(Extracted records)
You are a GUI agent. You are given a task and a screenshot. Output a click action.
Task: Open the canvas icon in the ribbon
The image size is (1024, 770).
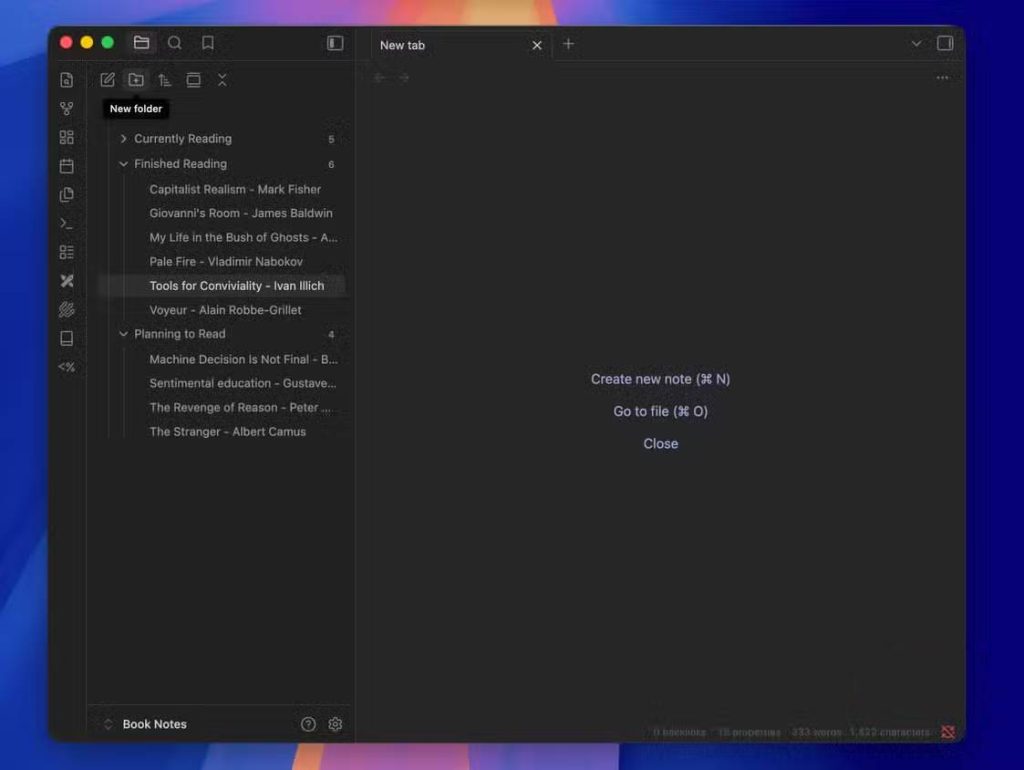coord(67,137)
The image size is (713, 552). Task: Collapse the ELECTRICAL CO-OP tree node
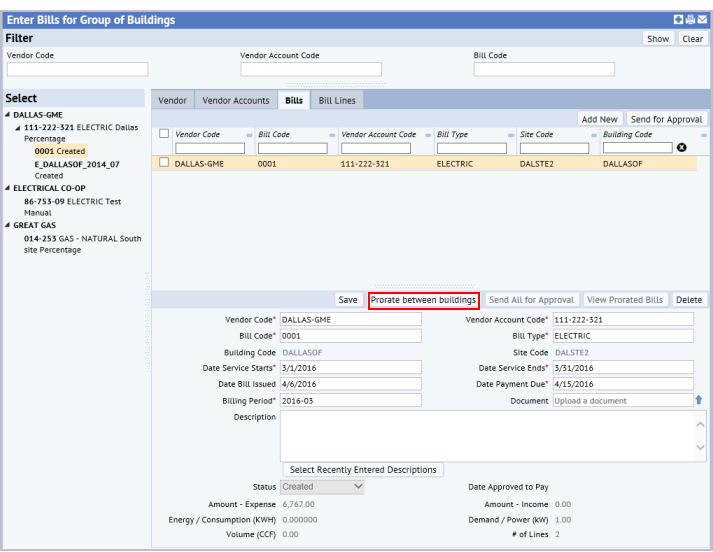coord(8,188)
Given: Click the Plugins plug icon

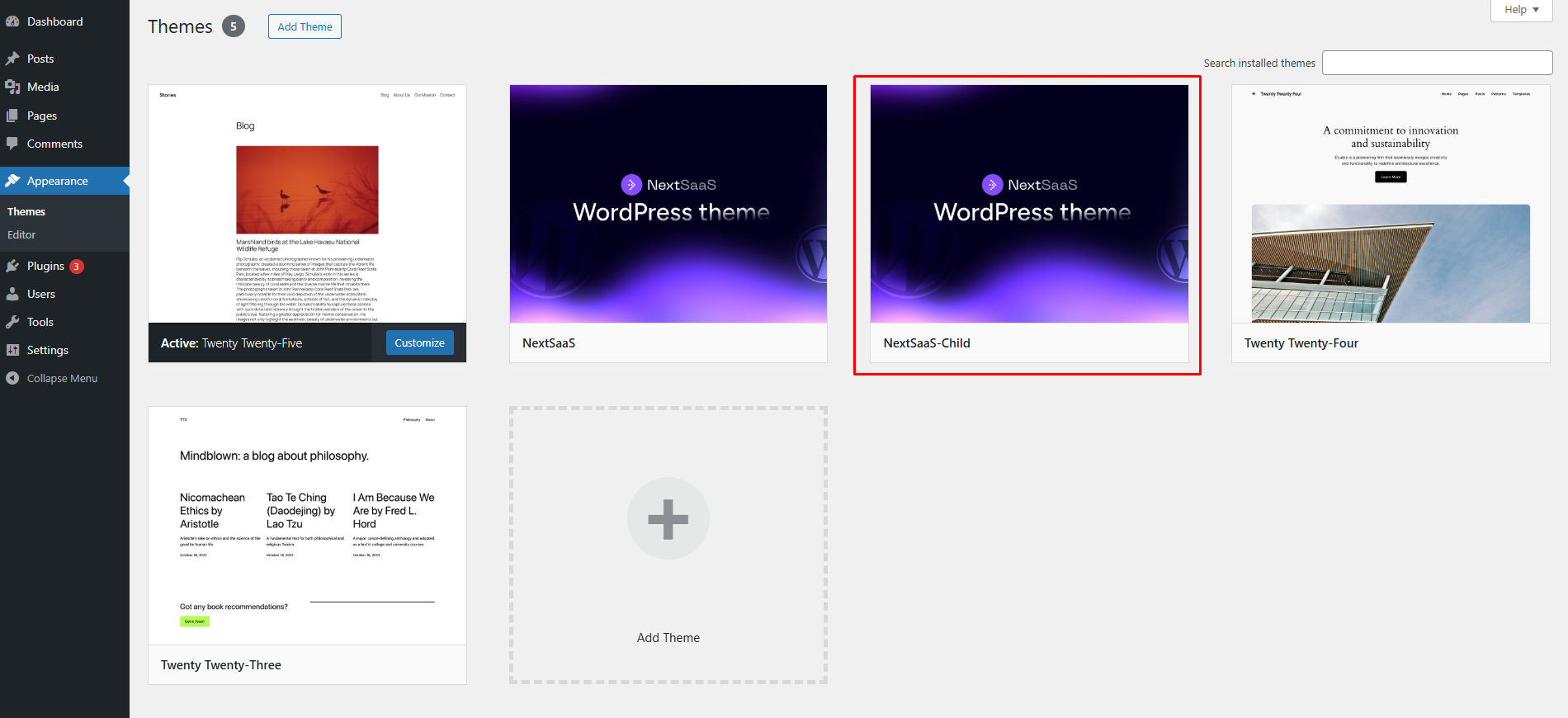Looking at the screenshot, I should click(12, 266).
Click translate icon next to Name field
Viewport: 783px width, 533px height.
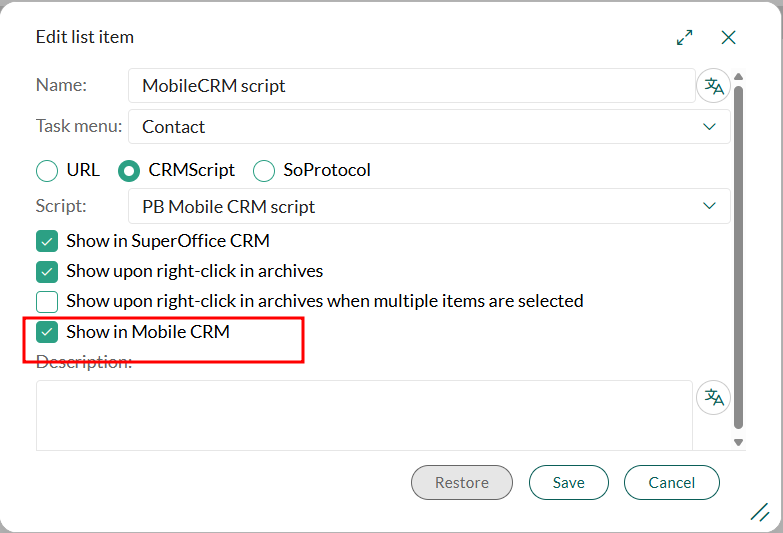[713, 86]
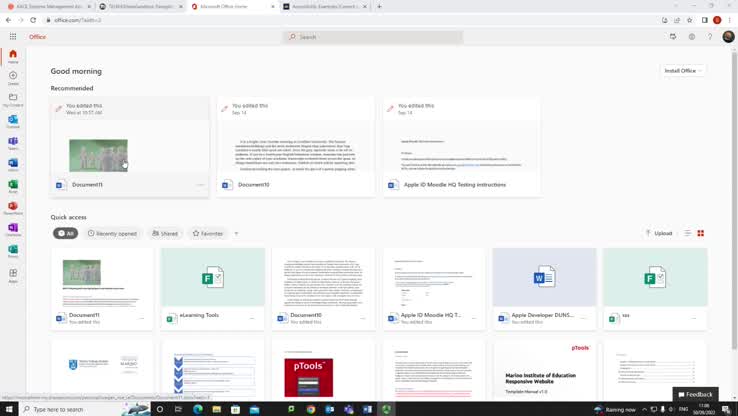This screenshot has width=738, height=416.
Task: Click the Office search box
Action: tap(373, 37)
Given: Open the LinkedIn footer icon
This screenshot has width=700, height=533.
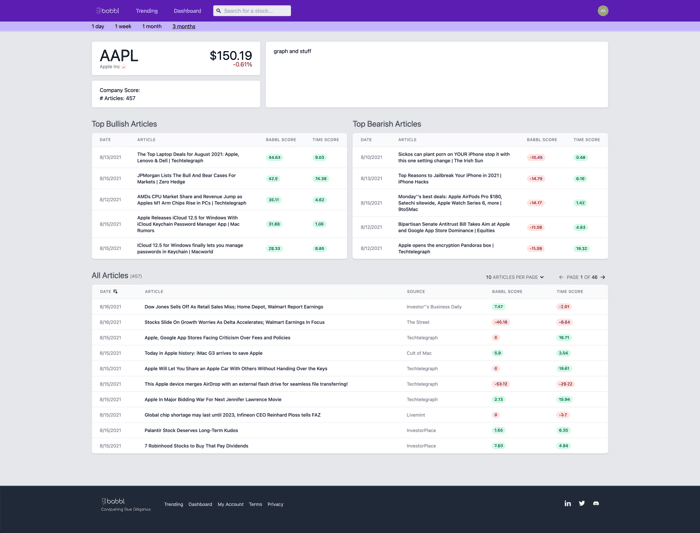Looking at the screenshot, I should coord(567,504).
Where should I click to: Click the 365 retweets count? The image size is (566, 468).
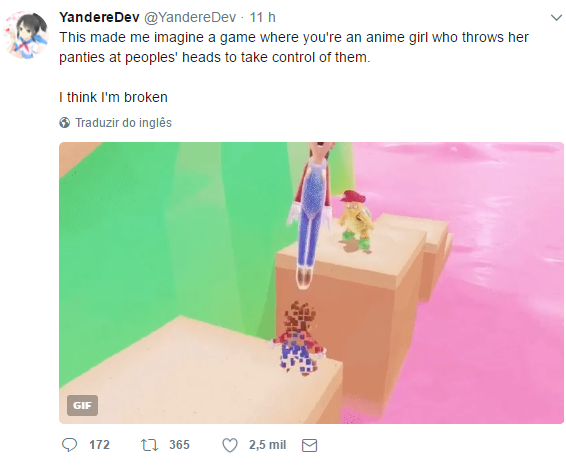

WRITTEN REQUEST
Turn the lines from the one containing "Given: Open the LinkedIn footer icon" through the end of the records into a numbered list, skipping blank lines and leaving out the pictures.

EXERCISE RESPONSE
1. Given: Open the LinkedIn footer icon
2. This screenshot has width=700, height=533.
3. Looking at the screenshot, I should coord(567,504).
4. Where should I click to: Click the 365 retweets count? The image size is (566, 468).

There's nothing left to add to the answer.